Israel Pilgrimage: Masada, Qumran, Dead Sea

Church at Masada
Karen and Sue in front of caves at Qumran
Bill and Marcie in front of cave #4 where Dead Sea scrolls were found




November 8-9, 2011

As Jesus came out of the temple and was going away, his disciples came to point out to him the buildings of the temple.  Then he asked them, “You see all these, do you not?  Truly I tell you, not one stone will be left here upon another; all will be thrown down.”  When Jesus was sitting on the Mount of Olives, the disciples came to him privately, saying, “Tell us, when will this be, and what will be the sign of your coming and the end of the age?  --Matthew 24:1-3

The end?  A thread running through the desert places we visited today (as we are nearing the end of our time in Israel) was the end. 

At Qumran we saw 2,000 year-old remnants of the Jewish sect usually called the Essenes.  These devout Jews grew so disgusted with what was happening in the capitol (Jerusalem), especially in the Temple, that they withdrew to the desert awaiting a final apocalyptic battle between the forces of light and darkness.  (Of course, they were on the side of light.)  Before the Romans arrived to destroy their community, they hid their precious writings in desert caves.  Those writings, discovered only about 60 years ago, are called the Dead Sea Scrolls.  They give us the oldest existing copies of the Hebrew Scriptures, our Old Testament.

At Masada we rode a cable car that took us up over a thousand vertical feet to see remnants of King Herod’s opulent palace/fortress perched atop an immense rocky plateau.  Though built by Herod, Masada is most remembered for being the location of the last stand of almost 1,000 Jewish zealots.  This was the Jewish version of the Alamo.  It took a long time, phenomenal effort, and ample resources, but an estimated 13,000 Roman soldiers finally breached the fortress walls and prevailed.  This finally ended the Jewish War, which already had brought about the destruction of Jerusalem including the Temple in 70AD.  This ending was exactly what Jesus foretold 40 years earlier (see above).  To the very end, those Zealots prayed for and set their hopes upon the Lord rescuing them.

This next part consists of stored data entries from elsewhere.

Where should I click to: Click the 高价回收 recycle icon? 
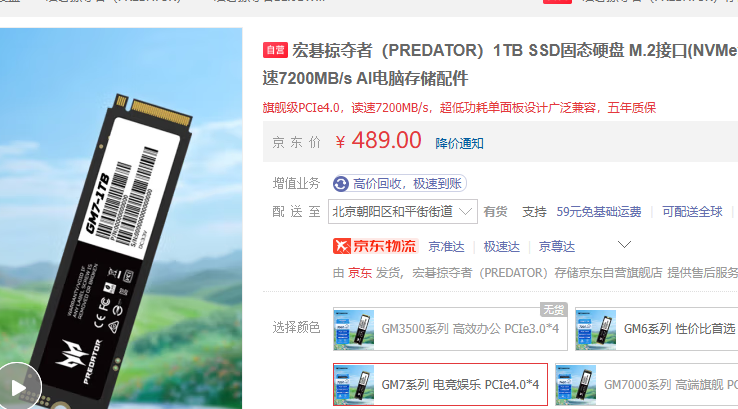[341, 184]
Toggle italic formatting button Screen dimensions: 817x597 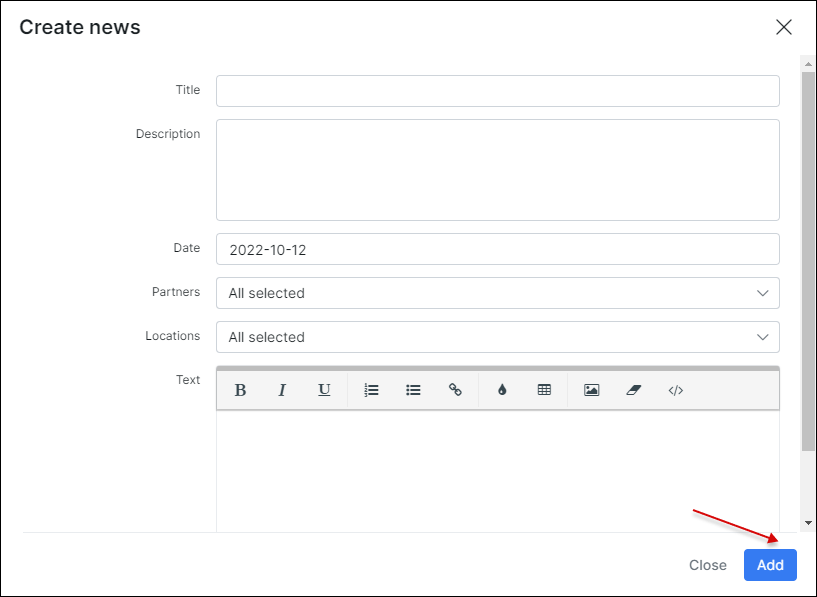282,390
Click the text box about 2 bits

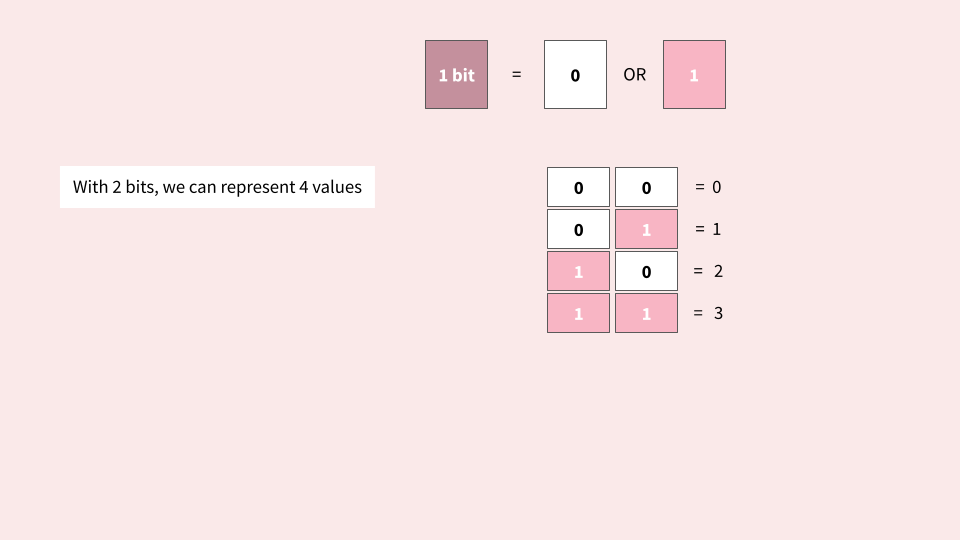(x=217, y=187)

In recent years I often have been asked by people, “Do you think this is the end?”  Usually that question has come after the most recent in a dreadful string of disasters.  Some have been distant earthquakes and tsunamis, but others have been tornadoes and hurricanes and tragedies that have hit us where we live.

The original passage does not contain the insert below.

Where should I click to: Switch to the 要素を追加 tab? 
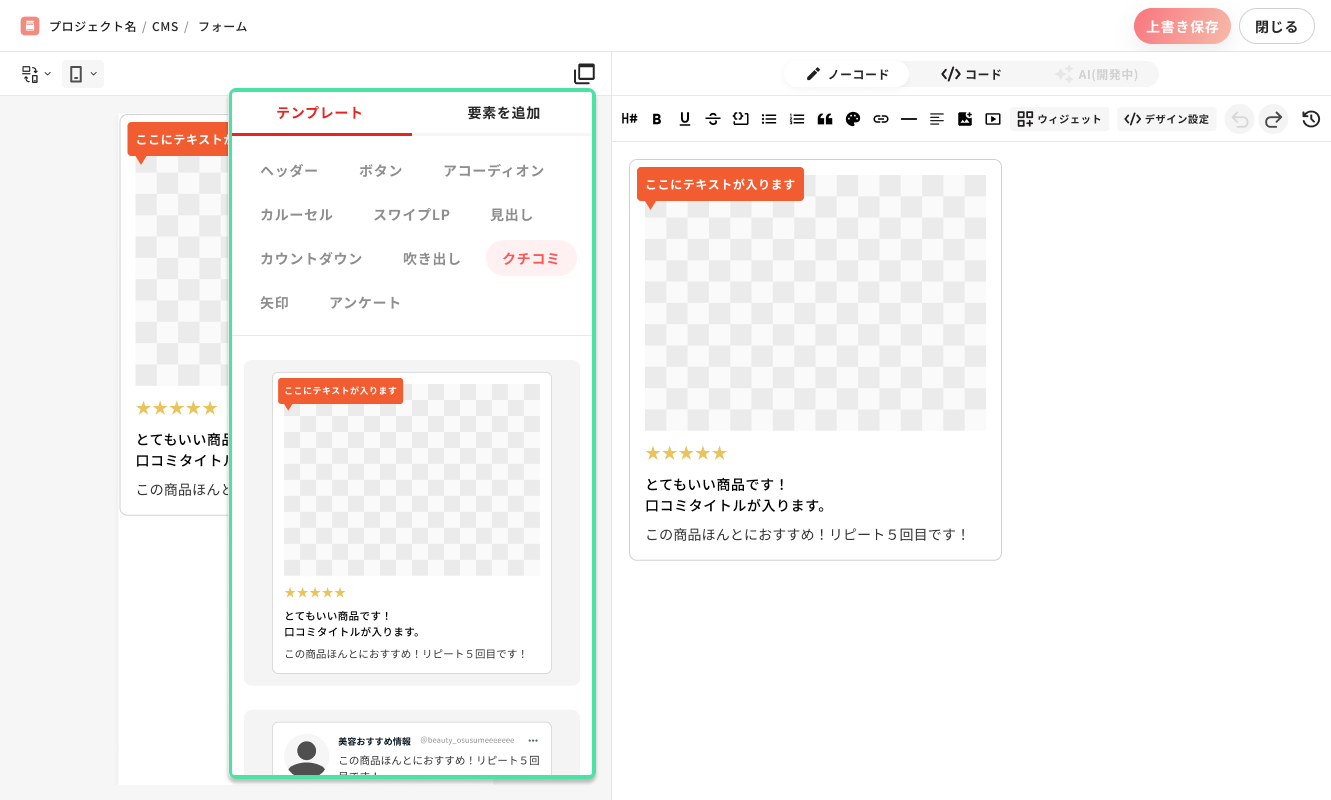point(504,113)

So, is this the end?  Only God knows.  More important for us as Christians are Jesus’ promises that the end of this age will be good news for us.  Some have gone before us. All of us will join them in the end that our Lord has prepared for His children.  God’s end, God’s final judgment on you was announced in your Baptism.  That was when our Lord promised, “You are mine.  That is forever.”  So now, as we are…

Waiting for the end: We have been told that this good news is for us to share.  God even uses us to bring more into His kingdom.  The risen from the dead Jesus told his first disciples and tells us, “It is not for you to know the times or periods that the Father has set by his own authority.  But, you shall be my witnesses, in Jerusalem, in all Judea, and Samaria, and to the ends of the earth” (Acts 1:7-8).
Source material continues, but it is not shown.